Selected extract:
********
[Beowulf] MD check/scrub

Tue Nov 13 11:52:58 PST 2007

Bill Broadley <bill at cse.ucdavis.edu> writes:

> Leif Nixon wrote:
>> Reconstruction. With raid 6, you can recover from single-disk
>> corruption (As opposed to *failures*, where you get read errors from a
>> disk. Raid 6 can handle two simultaneous disk *failures*.).
>> See section 4 in:
>> http://www.kernel.org/pub/linux/kernel/people/hpa/raid6.pdf
>>
>
> I just read it.
>
>> Just recalculating the parity blocks does give you a consistent raid
>> stripe, but destroys your data (unless it actually was one of the
>> parity blocks that was corrupted).
>
> Er, that's not how I read it at all.  To quote:
>
>  In the case of data drive corruption, once the faulty drive has been
> identified, recover using the P drive in the same way as a one-disk
> erasure failure.
********
Information supplied:

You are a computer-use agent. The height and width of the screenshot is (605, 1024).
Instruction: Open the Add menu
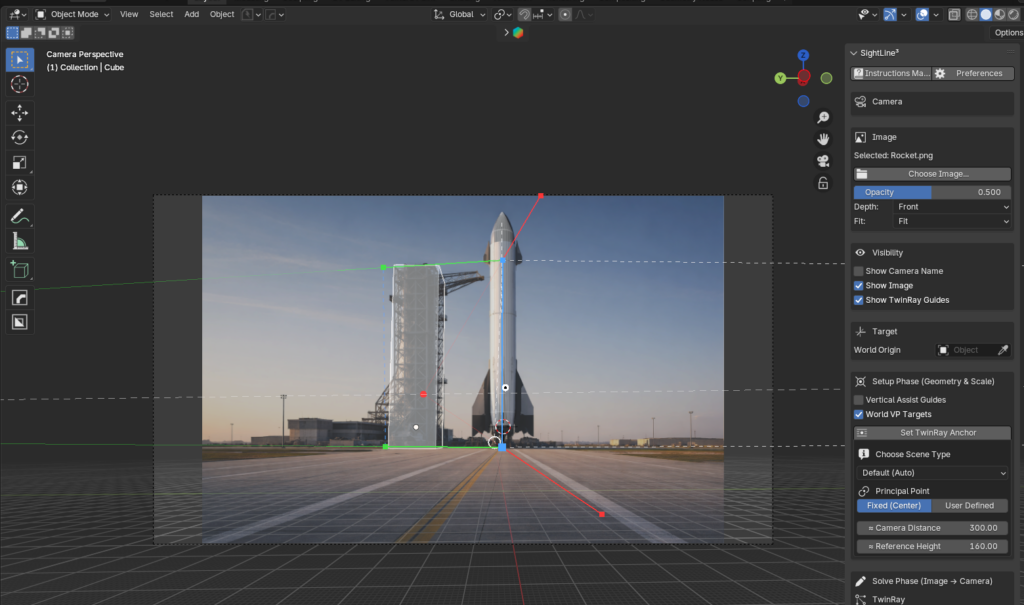pos(191,15)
********
Exercise prompt: Reproduce the RAID 6 message verbatim, starting at "Bill Broadley <bill" and ending at "simultaneous disk *failures*.).". The data were drawn from a source separate from the RAID 6 message.

Finished exercise:
Bill Broadley <bill at cse.ucdavis.edu> writes:

> Leif Nixon wrote:
>> Reconstruction. With raid 6, you can recover from single-disk
>> corruption (As opposed to *failures*, where you get read errors from a
>> disk. Raid 6 can handle two simultaneous disk *failures*.).